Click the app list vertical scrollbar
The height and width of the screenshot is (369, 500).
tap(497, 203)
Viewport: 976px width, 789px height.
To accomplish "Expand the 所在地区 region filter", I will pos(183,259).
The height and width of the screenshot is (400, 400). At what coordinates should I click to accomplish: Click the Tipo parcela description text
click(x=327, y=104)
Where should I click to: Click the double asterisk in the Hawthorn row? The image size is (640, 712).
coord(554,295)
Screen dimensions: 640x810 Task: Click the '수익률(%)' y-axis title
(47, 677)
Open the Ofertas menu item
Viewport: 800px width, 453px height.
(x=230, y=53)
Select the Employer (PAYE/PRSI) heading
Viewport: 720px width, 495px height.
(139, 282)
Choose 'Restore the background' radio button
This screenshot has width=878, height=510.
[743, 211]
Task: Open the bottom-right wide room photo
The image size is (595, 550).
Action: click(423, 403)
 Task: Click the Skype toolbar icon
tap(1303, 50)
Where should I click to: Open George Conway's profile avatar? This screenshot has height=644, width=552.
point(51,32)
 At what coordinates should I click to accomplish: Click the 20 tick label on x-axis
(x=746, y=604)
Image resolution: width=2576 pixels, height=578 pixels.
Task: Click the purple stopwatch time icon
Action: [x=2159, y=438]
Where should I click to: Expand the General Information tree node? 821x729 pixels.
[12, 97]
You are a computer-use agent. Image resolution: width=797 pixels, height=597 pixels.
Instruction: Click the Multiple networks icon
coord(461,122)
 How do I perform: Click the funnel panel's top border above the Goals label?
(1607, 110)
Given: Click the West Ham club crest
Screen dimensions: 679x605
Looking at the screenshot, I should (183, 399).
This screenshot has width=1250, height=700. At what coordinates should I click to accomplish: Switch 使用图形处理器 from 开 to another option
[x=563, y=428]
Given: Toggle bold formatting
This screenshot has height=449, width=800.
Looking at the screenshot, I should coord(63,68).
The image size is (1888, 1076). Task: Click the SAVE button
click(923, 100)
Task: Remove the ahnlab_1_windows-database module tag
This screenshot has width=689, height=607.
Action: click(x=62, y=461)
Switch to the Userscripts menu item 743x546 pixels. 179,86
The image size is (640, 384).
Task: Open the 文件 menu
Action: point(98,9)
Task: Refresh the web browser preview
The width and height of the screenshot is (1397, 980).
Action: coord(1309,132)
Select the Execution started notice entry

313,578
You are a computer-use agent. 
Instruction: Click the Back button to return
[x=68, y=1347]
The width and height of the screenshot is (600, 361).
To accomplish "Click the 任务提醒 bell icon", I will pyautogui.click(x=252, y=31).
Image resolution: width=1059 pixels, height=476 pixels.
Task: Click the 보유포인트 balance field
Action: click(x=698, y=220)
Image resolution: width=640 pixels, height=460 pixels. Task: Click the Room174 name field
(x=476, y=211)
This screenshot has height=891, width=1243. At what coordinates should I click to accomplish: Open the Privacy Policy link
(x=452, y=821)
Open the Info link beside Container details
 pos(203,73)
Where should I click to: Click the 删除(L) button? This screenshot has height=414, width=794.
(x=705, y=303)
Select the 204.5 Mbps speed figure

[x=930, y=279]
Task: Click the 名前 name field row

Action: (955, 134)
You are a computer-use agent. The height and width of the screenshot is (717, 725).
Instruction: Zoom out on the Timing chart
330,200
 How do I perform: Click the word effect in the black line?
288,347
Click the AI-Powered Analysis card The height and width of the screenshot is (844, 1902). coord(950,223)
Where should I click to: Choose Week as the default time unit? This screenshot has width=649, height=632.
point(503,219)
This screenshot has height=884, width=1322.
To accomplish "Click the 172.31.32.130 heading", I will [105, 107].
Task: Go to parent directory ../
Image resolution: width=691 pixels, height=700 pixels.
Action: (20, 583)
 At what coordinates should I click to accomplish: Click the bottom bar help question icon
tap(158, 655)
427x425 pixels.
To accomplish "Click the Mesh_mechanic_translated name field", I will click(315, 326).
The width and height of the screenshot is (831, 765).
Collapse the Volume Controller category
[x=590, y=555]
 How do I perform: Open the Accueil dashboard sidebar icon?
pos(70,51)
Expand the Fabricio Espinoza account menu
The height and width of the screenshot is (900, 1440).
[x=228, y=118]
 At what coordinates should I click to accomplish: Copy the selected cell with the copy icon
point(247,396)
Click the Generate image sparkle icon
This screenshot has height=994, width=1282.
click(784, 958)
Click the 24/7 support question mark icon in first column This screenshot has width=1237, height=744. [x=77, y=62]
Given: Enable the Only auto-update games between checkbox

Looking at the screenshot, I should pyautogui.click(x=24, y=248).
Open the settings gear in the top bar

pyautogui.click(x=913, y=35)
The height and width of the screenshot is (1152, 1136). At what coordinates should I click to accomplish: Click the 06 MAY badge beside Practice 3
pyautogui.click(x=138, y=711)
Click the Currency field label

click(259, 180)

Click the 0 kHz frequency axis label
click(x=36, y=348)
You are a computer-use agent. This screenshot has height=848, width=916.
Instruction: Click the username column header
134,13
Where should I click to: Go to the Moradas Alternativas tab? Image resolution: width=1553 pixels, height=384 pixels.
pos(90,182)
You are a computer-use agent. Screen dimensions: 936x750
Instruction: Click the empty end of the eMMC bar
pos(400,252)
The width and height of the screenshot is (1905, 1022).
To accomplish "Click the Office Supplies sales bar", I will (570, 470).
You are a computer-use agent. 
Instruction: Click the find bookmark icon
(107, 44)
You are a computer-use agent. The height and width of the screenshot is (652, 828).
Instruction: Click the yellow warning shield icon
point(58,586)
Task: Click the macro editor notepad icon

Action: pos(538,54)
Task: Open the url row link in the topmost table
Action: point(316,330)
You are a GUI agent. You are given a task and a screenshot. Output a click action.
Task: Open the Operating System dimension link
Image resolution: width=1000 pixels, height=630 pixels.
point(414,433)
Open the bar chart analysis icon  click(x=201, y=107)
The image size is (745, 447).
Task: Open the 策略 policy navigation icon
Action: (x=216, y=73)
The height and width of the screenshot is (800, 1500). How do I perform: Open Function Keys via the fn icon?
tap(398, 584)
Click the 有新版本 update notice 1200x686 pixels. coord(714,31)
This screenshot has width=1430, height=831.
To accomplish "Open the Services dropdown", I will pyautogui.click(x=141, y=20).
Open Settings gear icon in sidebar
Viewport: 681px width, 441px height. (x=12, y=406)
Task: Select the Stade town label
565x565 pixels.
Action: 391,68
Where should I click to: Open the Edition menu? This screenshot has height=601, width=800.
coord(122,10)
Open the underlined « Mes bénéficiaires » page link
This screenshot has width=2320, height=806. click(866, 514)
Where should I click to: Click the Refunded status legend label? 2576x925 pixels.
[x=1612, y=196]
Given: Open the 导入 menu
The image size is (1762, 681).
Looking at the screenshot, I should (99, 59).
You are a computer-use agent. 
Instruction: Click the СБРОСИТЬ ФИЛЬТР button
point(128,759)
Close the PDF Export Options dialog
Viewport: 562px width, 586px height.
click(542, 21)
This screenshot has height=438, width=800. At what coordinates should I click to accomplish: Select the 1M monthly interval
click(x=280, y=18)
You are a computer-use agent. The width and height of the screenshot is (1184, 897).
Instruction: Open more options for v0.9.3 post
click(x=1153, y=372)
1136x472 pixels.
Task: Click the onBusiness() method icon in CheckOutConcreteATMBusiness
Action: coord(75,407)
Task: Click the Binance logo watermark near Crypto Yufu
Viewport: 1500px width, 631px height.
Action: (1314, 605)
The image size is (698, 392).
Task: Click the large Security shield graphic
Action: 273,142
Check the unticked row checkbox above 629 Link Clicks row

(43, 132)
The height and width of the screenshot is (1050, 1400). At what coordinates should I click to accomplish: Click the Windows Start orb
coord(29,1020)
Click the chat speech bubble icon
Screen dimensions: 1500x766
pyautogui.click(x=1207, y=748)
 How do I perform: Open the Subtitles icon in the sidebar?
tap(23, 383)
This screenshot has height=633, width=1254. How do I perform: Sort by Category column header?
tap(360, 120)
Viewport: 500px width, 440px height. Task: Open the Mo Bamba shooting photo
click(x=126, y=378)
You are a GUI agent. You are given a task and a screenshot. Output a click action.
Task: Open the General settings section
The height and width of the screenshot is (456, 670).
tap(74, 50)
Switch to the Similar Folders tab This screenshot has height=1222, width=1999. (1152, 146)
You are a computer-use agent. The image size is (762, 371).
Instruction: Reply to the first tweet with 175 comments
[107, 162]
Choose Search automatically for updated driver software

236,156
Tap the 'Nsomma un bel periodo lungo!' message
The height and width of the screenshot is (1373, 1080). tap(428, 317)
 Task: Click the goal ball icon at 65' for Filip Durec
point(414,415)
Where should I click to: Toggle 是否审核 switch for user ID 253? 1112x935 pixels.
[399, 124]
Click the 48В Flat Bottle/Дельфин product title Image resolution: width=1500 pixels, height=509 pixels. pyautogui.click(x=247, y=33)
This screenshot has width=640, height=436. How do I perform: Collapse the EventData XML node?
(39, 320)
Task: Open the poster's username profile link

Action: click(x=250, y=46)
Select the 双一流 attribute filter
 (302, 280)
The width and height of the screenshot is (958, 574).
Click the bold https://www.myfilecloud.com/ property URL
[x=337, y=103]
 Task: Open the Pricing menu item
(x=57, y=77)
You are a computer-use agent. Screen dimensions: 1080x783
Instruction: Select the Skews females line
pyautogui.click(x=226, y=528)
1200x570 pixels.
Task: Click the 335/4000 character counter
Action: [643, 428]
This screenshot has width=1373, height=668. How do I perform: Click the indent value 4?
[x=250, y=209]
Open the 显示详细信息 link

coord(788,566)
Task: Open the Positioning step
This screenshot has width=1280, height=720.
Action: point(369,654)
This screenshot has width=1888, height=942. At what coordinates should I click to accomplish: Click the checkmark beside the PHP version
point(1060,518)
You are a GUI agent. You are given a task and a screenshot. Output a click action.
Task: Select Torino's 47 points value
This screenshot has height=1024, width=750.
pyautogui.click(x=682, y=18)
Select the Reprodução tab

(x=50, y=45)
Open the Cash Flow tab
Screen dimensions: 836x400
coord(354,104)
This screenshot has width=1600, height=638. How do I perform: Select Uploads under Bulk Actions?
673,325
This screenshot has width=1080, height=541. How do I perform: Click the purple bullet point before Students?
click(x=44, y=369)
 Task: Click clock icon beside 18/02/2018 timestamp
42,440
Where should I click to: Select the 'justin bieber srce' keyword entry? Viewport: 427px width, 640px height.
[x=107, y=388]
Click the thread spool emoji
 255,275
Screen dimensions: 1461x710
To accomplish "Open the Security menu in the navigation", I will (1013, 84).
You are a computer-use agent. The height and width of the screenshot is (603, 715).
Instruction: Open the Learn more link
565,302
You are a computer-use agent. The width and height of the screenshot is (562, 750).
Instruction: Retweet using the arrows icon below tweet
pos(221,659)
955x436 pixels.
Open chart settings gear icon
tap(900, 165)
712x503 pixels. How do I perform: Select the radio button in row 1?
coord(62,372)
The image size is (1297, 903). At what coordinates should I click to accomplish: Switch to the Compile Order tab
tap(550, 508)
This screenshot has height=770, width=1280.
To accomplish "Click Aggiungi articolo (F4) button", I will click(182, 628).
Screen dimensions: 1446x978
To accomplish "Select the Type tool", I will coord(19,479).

________________

What is being asked: The word is "heading". Copy every line above where it appears.

Response for this exercise:
Select the Employer (PAYE/PRSI) heading
To accomplish "Click the 172.31.32.130 heading", I will [105, 107].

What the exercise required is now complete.